Segundo a acusação, teria havido contratação irregular de mais de seis mil servidores temporários em ano eleitoral, além de compra de votos realizada por intermediárias ligadas à campanha.

De acordo com o parecer do MPE, as provas reunidas demonstram a utilização da máquina pública municipal para favorecer a candidatura de José Gentil Rosa Neto.

O documento afirma que houve contratações temporárias concentradas no período proibido pela legislação eleitoral, especialmente entre julho e outubro de 2024.

Dados analisados no processo indicam que ocorreram 227 admissões nesse período, sendo 120 na área da saúde e 107 na educação.

Pressão sobre servidores

Durante a instrução do processo, testemunhas relataram a existência de reuniões com servidores municipais nas quais teria sido exigido apoio político ao candidato.

Segundo o depoimento citado no parecer, aparelhos celulares eram recolhidos durante encontros na Secretaria de Saúde e servidores eram pressionados a participar da campanha sob risco de exoneração.

O MPE sustenta que a combinação entre contratações no período eleitoral e relatos de pressão política caracteriza abuso de poder político.

Esquema de compra de votos

O parecer também aponta evidências de captação ilícita de sufrágio.

De acordo com a investigação, intermediárias teriam distribuído dinheiro e outros benefícios em troca de votos.

Quebras de sigilo bancário e telemático identificaram transferências financeiras e comunicações relacionadas ao esquema.

Entre os exemplos citados está o envio de R$ 1.800 por PIX, dividido em duas transferências realizadas na véspera e no dia da eleição para pagamento de votos de eleitores.

Segundo o documento, os pagamentos faziam parte de uma rede organizada de cooptação de eleitores.

Responsabilidade dos candidatos

O MPE argumenta que, em casos de compra de votos, não é necessário comprovar a participação direta do candidato no pagamento.

Segundo o parecer, a responsabilização pode acontecer quando há prova de que o esquema foi realizado em benefício da campanha.

Situação do vice-prefeito

Apesar de defender a manutenção da cassação da chapa, o MPE pediu a retirada da inelegibilidade do vice-prefeito.

Segundo o parecer, não há provas de participação direta de Eugênio de Sá Coutinho Filho nas irregularidades investigadas.
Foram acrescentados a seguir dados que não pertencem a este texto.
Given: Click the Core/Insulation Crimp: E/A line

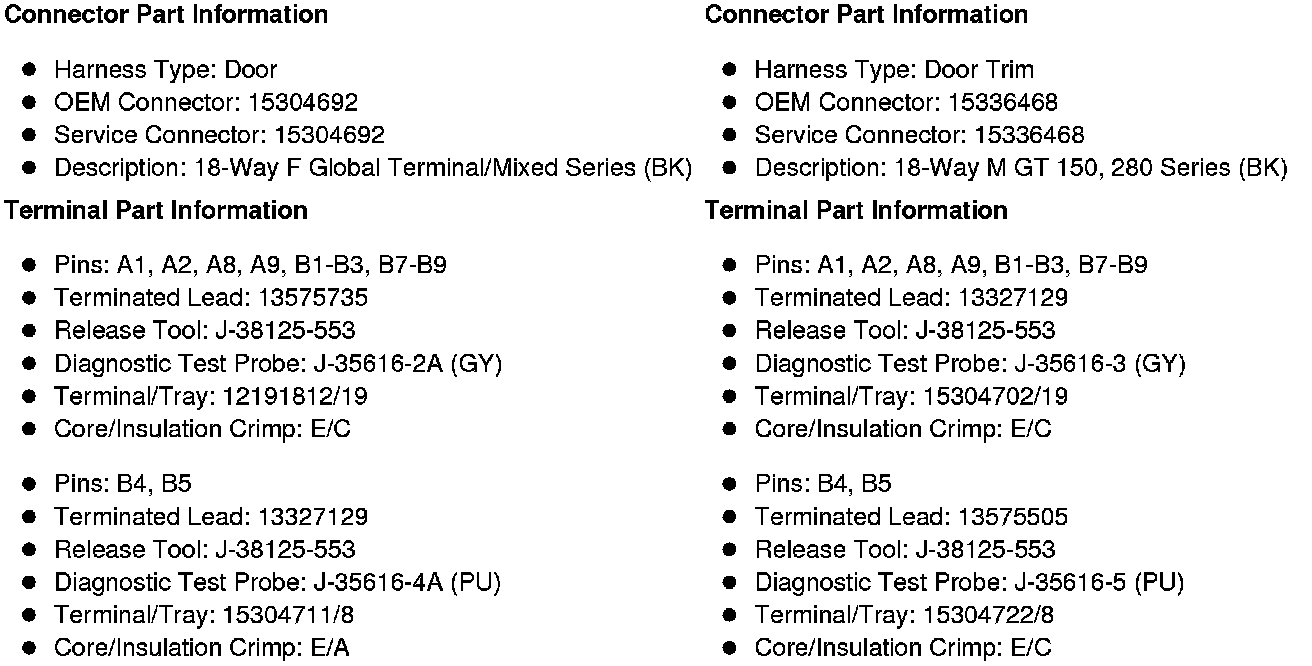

Por isso, o órgão entende que ele deve continuar com o diploma cassado por integrar a chapa majoritária, mas sem sofrer a penalidade de inelegibilidade.

Pedido final do MP

Na conclusão, o MPE pediu ao TRE-MA que mantenha a cassação dos diplomas da chapa eleita, mantenha a inelegibilidade de José Gentil Rosa Neto e Fábio Gentil e retire a inelegibilidade do vice-prefeito Eugênio Coutinho.

O caso agora será analisado pelo TRE-MA, que decidirá se mantém ou modifica a decisão da Justiça Eleitoral de primeira instância.